[Stored items]

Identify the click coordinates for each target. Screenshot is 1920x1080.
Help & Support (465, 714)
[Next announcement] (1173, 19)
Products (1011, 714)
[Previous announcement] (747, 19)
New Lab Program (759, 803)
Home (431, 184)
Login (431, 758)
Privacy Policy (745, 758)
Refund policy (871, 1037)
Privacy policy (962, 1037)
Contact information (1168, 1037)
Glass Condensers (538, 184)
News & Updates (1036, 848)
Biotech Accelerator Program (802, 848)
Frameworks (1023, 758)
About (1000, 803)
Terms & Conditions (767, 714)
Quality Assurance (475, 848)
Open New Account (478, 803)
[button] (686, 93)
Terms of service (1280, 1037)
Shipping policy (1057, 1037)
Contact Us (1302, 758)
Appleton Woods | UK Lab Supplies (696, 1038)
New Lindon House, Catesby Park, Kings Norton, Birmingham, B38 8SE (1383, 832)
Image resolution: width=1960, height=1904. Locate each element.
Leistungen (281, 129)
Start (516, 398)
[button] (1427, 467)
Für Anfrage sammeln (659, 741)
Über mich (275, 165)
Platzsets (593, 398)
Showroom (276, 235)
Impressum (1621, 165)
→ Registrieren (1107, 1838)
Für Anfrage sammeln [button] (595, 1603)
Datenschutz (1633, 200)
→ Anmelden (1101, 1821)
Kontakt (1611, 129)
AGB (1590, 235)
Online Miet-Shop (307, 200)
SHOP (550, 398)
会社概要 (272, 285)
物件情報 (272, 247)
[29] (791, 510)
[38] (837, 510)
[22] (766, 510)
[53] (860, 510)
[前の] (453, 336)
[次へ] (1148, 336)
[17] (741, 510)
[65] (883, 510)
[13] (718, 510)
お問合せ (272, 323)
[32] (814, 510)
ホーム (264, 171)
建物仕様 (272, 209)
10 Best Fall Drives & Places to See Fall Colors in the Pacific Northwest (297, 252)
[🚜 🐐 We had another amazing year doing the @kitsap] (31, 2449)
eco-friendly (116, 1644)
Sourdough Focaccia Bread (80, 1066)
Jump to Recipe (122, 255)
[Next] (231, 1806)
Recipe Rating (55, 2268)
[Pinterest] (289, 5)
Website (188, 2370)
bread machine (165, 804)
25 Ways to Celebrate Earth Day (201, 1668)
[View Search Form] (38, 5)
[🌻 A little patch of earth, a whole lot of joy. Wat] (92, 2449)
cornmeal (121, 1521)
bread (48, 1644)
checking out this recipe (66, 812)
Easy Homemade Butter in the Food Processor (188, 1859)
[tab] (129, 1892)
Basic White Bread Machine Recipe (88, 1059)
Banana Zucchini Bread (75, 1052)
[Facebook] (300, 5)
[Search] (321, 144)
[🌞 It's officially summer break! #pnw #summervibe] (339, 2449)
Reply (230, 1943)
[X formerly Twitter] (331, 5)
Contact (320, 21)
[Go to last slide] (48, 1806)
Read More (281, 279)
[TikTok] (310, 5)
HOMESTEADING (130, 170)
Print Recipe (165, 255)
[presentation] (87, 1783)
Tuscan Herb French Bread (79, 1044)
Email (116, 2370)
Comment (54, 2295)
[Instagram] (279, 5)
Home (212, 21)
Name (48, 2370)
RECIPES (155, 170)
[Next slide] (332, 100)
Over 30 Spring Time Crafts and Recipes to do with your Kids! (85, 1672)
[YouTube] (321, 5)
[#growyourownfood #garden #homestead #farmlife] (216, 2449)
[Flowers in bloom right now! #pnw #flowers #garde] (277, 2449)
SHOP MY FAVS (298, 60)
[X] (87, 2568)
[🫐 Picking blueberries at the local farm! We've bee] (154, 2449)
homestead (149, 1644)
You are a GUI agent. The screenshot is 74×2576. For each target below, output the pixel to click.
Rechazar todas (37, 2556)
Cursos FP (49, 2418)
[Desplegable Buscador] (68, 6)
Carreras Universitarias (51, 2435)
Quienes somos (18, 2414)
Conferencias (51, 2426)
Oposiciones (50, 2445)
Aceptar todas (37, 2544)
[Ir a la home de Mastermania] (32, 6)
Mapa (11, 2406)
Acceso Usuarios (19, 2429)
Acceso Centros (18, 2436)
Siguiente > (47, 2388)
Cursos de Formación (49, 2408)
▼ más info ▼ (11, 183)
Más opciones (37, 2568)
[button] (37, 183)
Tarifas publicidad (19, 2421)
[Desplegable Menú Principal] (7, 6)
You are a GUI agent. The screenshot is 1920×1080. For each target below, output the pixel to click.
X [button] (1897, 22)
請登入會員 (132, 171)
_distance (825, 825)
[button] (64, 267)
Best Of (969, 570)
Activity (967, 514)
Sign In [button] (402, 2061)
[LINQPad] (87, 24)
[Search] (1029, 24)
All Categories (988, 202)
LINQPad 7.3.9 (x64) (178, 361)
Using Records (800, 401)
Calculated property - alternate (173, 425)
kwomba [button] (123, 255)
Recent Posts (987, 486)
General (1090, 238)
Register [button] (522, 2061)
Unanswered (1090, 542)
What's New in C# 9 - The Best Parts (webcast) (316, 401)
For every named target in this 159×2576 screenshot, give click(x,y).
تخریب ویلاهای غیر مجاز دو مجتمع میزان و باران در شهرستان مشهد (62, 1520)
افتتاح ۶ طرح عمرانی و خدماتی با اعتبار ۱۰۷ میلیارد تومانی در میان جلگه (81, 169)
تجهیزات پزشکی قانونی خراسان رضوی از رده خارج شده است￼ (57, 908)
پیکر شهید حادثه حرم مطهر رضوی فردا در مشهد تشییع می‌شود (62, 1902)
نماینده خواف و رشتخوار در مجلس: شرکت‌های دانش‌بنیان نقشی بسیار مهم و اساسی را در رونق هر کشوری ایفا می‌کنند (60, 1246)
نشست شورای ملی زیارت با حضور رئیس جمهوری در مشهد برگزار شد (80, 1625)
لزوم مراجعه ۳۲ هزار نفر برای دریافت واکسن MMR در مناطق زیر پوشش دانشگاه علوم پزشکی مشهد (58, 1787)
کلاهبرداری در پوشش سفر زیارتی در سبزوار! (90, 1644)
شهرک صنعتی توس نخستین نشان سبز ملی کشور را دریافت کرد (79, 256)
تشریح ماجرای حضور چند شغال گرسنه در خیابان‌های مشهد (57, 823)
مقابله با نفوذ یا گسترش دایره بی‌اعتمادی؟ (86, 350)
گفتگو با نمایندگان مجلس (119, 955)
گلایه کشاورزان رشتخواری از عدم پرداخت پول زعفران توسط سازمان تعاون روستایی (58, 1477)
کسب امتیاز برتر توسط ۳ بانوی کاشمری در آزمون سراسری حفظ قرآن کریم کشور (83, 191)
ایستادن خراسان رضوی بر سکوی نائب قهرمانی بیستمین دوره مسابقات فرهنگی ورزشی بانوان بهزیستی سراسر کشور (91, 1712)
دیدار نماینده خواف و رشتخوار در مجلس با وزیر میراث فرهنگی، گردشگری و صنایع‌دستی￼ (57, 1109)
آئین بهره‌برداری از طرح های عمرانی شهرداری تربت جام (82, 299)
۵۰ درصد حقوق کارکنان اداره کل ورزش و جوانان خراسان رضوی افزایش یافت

> _What the exercise asks_:
Would you please repeat exactly the lines above, starting at the line with "[Next slide] (332, 100)" and stopping at the line with "homestead (149, 1644)", both included?

> _Result of the exercise_:
[Next slide] (332, 100)
Over 30 Spring Time Crafts and Recipes to do with your Kids! (85, 1672)
[YouTube] (321, 5)
[#growyourownfood #garden #homestead #farmlife] (216, 2449)
[Flowers in bloom right now! #pnw #flowers #garde] (277, 2449)
SHOP MY FAVS (298, 60)
[X] (87, 2568)
[🫐 Picking blueberries at the local farm! We've bee] (154, 2449)
homestead (149, 1644)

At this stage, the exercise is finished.